Eleventh Circuit: Permanent injunction against “tax mandate” in American Rescue Plan Act upheld

Permanent injunction against enforcement of the “tax mandate” provision in the American Rescue Plan Act

Eleventh Circuit

The U.S. Court of Appeals for the Eleventh Circuit today upheld a federal district court’s permanent injunction against enforcement of the “tax mandate” provision in the American Rescue Plan Act.

The case is: West Virginia v. U.S. Department of the Treasury, No. 22-10168 (11th Cir. January 20, 2023).
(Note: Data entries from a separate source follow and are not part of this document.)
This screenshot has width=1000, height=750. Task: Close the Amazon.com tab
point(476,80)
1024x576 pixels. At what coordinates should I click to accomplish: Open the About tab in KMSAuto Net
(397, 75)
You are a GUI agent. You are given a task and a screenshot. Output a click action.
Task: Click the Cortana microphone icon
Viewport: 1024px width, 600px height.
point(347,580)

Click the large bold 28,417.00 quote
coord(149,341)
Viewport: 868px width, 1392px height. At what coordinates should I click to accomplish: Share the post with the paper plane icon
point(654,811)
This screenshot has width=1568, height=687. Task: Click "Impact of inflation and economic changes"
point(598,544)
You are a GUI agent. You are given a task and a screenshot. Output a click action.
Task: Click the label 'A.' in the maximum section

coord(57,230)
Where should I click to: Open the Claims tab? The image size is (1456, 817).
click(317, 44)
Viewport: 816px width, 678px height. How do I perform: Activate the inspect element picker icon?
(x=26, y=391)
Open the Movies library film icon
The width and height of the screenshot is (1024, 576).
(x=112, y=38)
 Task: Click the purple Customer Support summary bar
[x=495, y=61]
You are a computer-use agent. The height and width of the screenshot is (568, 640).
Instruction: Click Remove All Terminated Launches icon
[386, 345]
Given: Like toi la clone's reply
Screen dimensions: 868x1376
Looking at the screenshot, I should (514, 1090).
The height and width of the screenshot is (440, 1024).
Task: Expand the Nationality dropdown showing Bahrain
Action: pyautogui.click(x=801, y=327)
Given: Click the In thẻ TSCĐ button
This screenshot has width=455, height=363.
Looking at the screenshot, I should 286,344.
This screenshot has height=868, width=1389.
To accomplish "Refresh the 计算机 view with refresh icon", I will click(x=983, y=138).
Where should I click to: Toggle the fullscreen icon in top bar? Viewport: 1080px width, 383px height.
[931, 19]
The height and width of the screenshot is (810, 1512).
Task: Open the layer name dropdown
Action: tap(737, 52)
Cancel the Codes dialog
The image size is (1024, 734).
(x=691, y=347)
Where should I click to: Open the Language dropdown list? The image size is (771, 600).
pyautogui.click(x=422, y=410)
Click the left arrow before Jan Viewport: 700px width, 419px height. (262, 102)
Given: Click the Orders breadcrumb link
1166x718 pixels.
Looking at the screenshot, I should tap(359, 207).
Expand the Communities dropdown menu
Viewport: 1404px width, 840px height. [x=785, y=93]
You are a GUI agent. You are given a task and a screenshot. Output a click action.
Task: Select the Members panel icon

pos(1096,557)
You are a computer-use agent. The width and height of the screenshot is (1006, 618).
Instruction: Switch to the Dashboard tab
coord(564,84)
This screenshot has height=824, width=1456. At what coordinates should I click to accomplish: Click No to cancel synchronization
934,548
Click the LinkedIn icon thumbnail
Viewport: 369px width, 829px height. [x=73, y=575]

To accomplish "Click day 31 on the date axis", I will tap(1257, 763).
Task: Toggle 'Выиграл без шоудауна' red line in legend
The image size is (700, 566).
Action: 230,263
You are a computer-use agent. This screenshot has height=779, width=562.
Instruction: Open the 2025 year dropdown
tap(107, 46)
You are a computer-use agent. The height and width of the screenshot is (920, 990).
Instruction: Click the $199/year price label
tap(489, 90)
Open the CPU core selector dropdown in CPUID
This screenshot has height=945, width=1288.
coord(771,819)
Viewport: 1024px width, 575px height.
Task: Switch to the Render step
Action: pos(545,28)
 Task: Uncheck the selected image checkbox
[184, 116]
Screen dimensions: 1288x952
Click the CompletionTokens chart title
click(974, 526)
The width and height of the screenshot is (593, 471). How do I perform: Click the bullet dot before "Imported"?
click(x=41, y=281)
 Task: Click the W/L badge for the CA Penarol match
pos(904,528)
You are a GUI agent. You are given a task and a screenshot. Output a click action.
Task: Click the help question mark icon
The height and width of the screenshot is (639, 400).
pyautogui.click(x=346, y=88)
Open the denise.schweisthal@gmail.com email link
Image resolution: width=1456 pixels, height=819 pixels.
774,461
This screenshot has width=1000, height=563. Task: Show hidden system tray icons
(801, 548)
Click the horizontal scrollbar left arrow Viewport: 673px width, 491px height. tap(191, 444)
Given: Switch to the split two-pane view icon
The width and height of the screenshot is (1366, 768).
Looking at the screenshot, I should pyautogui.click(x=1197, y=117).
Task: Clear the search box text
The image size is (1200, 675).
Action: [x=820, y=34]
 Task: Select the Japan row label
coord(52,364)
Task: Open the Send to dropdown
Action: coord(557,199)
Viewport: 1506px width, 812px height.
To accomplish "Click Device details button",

Read the Eleventh Circuit’s decision [PDF 239 KB]


Thirteen states* sued the U.S. Treasury in the United States District Court for the Northern District of Alabama to challenge a tax offset provision in the American Rescue Plan Act, a coronavirus stimulus package passed by Congress in 2021. That offset provision prohibits states from using rescue plan funds “to either directly or indirectly offset a reduction in [their] net tax revenue” that results from a change in law that “reduces any tax.” The States argued that this so-called “tax mandate” is an unconstitutionally ambiguous and coercive condition under the Spending Clause and violates the Tenth Amendment’s anti-commandeering doctrine.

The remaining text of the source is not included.